Data records
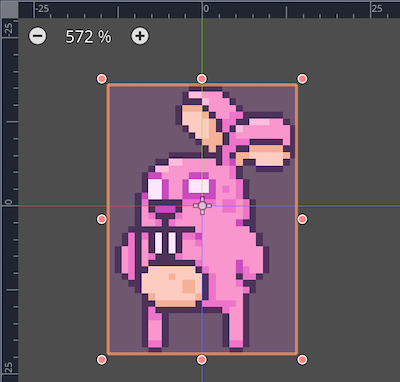Click the bottom-center resize handle
This screenshot has height=382, width=400.
[x=202, y=360]
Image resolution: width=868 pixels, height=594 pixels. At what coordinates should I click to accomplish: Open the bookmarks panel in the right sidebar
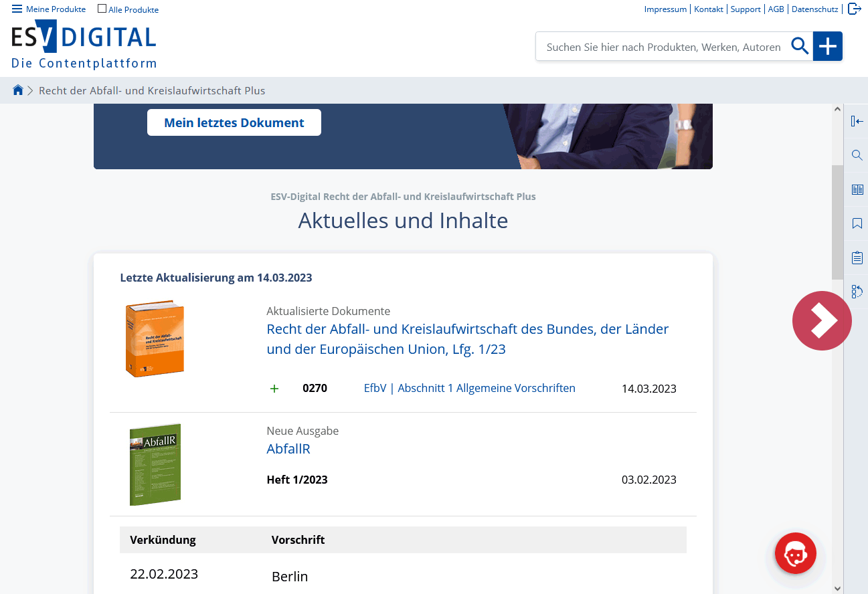pos(857,223)
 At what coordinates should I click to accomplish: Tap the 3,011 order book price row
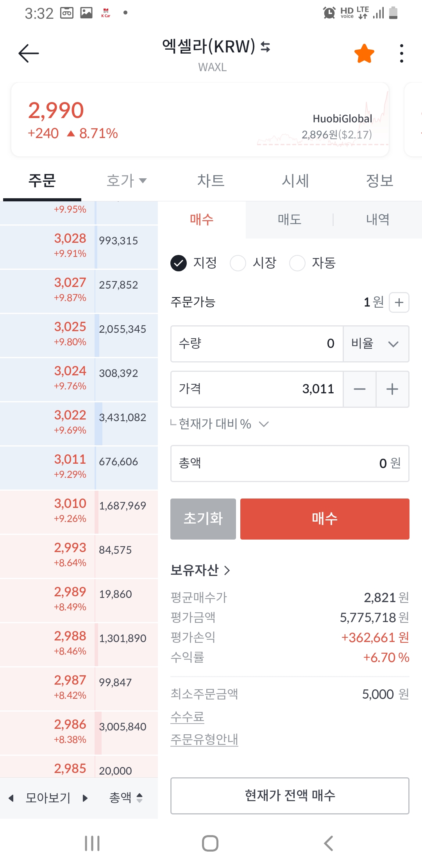pyautogui.click(x=70, y=466)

**What the task requires**
Only what runs from the line holding "Image resolution: width=868" through the end of the entries above is to be given again, exactly, with every picture omitted.

**Response below**
Image resolution: width=868 pixels, height=594 pixels. At what coordinates should I click to accomplish: Open the bookmarks panel in the right sidebar
pos(857,223)
 At what coordinates should I click to accomplish: Tap the 3,011 order book price row
pyautogui.click(x=70, y=466)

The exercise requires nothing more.